Fa razzia in una scuola di San Giorgio, ma un dettaglio su Internet lo tradisce

Un furto da 400.000 euro che ha lasciato un intero istituto senza attrezzature. La Polizia risolve il caso grazie a un dettaglio clamoroso notato online. Ecco come le forze dell'ordine lo hanno incastrato.

Rubare centinaia di migliaia di euro in attrezzature scolastiche e tentare di piazzarle tranquillamente su Internet. È questa la mossa falsa che ha portato all’arresto di un 48enne napoletano, fermato sabato pomeriggio dalla Polizia di Stato con la pesante accusa di ricettazione. L’uomo è ritenuto il responsabile di un colpo da ben 400.000 euro messo a segno a metà marzo ai danni di un istituto scolastico di San Giorgio a Cremano. L’ennesimo furto di dispositivi tecnologici sottratti al diritto allo studio dei ragazzi, che questa volta ha trovato un rapido epilogo grazie alle tracce lasciate in rete.

Dalla vetrina online al blitz in casa

Tutto ha avuto inizio tra il 14 e il 15 marzo, quando ignoti hanno svuotato la scuola portando via un vero e proprio “tesoretto” elettronico. Gli agenti del Commissariato di San Giorgio a Cremano hanno immediatamente avviato le indagini, concentrando la caccia sui canali di compravendita online. L’intuizione si è rivelata vincente: su un noto portale di annunci sono spuntati dispositivi sospetti che, in seguito alle verifiche di sabato mattina, sono risultati essere proprio quelli rubati all’istituto.

Risaliti all’identità del venditore virtuale, i poliziotti hanno deciso di andare fino in fondo. Con il supporto dei colleghi del Commissariato di Afragola, le forze dell’ordine si sono presentate a casa del 48enne per una perquisizione. All’interno dell’abitazione è saltata fuori un’altra sostanziosa fetta del bottino: ben 20 tablet appartenenti alla scuola e ulteriori 11 dispositivi elettronici di dubbia provenienza, per i quali l’uomo non ha saputo fornire alcuna spiegazione. Di fronte all’evidenza dei fatti è scattato il fermo e, nella giornata odierna, l’Autorità Giudiziaria ha convalidato il provvedimento disponendo per l’indagato la misura degli arresti domiciliari.

Rubare il futuro dei ragazzi

L’episodio di San Giorgio a Cremano riaccende i riflettori su una piaga drammatica: nel panorama napoletano e della sua provincia, le scuole continuano purtroppo a rappresentare bersagli fin troppo facili per la criminalità.
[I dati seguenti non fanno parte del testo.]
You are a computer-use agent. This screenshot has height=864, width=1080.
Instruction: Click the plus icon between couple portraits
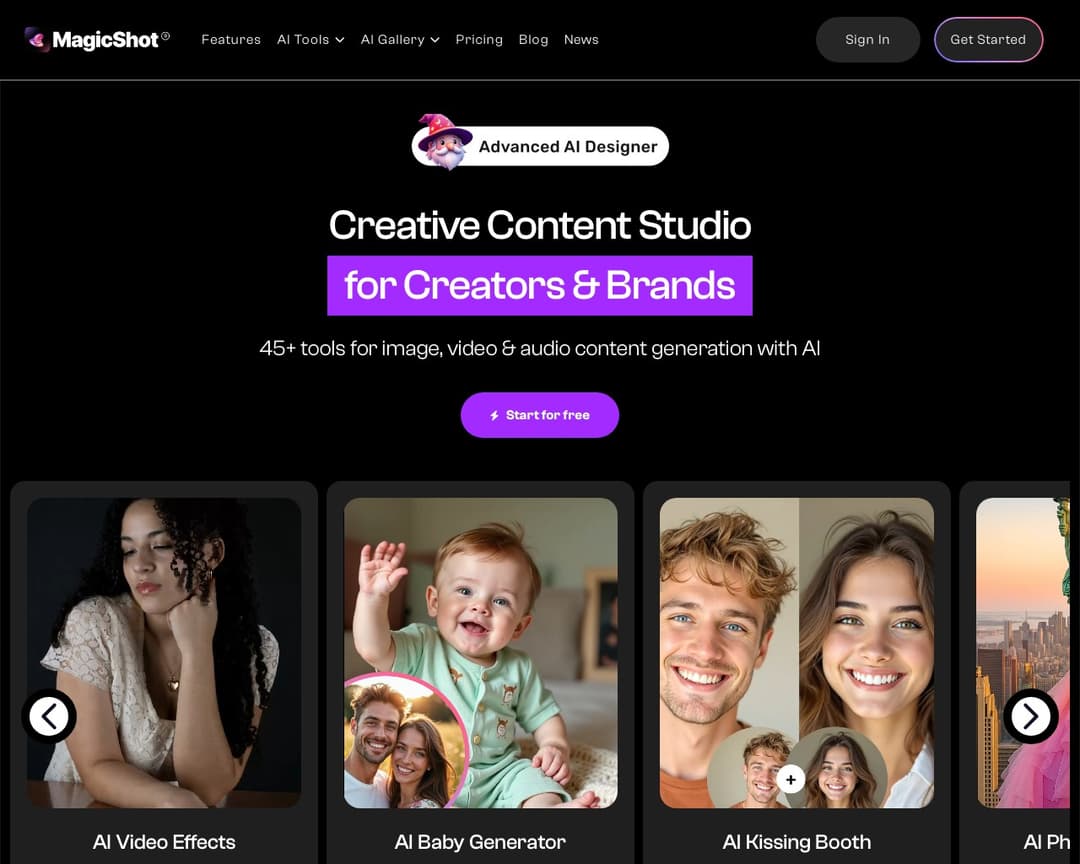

Spesso sprovvisti di sistemi di sicurezza all’avanguardia, gli istituti vengono violati con estrema facilità da ladri senza scrupoli, pronti a intrufolarsi di notte per fare razzia di tablet, pc e materiale destinato allo studio.

Non si tratta di semplici furti di elettronica, ma di vere e proprie ferite al tessuto sociale. Ciò che questi delinquenti ignorano, accecati dalla logica del facile guadagno, è l’irreparabile danno educativo che infliggono: rubare in una scuola significa, di fatto, sabotare le prospettive di centinaia di ragazzi per i quali, in un territorio complesso come quello del Sud Italia, studiare, emergere e costruirsi un’alternativa solida risulta già di per sé una sfida tremendamente complicata.